One of the persistent misunderstandings of mental illness was — unfortunately — perfectly expressed in a recent Slate Magazine article. Discussing the Oregon Medicaid Experiment, the headline writer stated that
A new study suggests universal health care makes people happier but not healthier.
Apparently the writer believes that ‘Health’ = ‘Physical Health,’ whereas ‘Mental Health’ = ‘Subjective Well-Being.’ This misunderstanding promotes views that physical illness is real and must be treated, whereas the mentally ill… well, they need to suck it up.
It’s true that unlike mental illnesses, some physical illnesses kill you directly by stopping your breathing or your heart. But if you look at the data (for example, here or here) you find that the mentally ill die a lot earlier than those who do not have mental illnesses.
The figure below is from a recent paper in the BMJ by David Lawrence, Kirsten Hancock, and Stephen Kisely. The horizontal axis in each graph is historical time, the vertical axis is life expectancy. The red dotted line is the average life expectancy of Western Australians from 1985 to 2005. The blue line is the life expectancy of mentally ill Western Australians.
Lawrence et al found that, first, mental illness is associated with a substantial life expectancy loss and, second, this loss is increasing over time.
the size of the gap in life expectancy for people with psychiatric disorders in Western Australia increased between 1985 and 2005, from 13.5 to 15.9 years for males and from 10.4 to 12.0 years for females.
This is big: The mortality difference associated with having a mental illness is comparable to that associated with being a life-long smoker.

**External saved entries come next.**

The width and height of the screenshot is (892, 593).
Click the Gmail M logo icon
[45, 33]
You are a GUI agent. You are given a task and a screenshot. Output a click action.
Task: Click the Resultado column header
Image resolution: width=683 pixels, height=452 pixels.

The reason the gap is growing is that life expectancy is improving among the non-mentally ill but not much among the mentally ill.
So mental illness isn’t just about happiness: Mental illness kills. Sometimes by suicide, of which mental illness is a principal cause. But most of the excess deaths among the mentally ill are caused by diseases such as cardiovascular disease or cancer. In a sense, mental illness amplifies the risk or lethality of physical health problems. This occurs for many reasons. Mentally ill people are more likely to develop tobacco, alcohol, and substance abuse addictions. Mentally ill people also experience high levels of stress from the loss of jobs, marriages, and families. Chronic diseases such as diabetes require intensive daily self-care routines and mental illness undermines a patient’s ability to carry these out.
The causal story relating mental and physical illness is complex. Each may promote the other and both kinds of illness are promoted by stress and other social determinants of health.
The essential point, however, is that it is a terrible mistake to equate “health” with “physical health.” The unity of the body and mind is not just new age rhetoric. It also points to the comprehensive physical suffering of the mentally ill.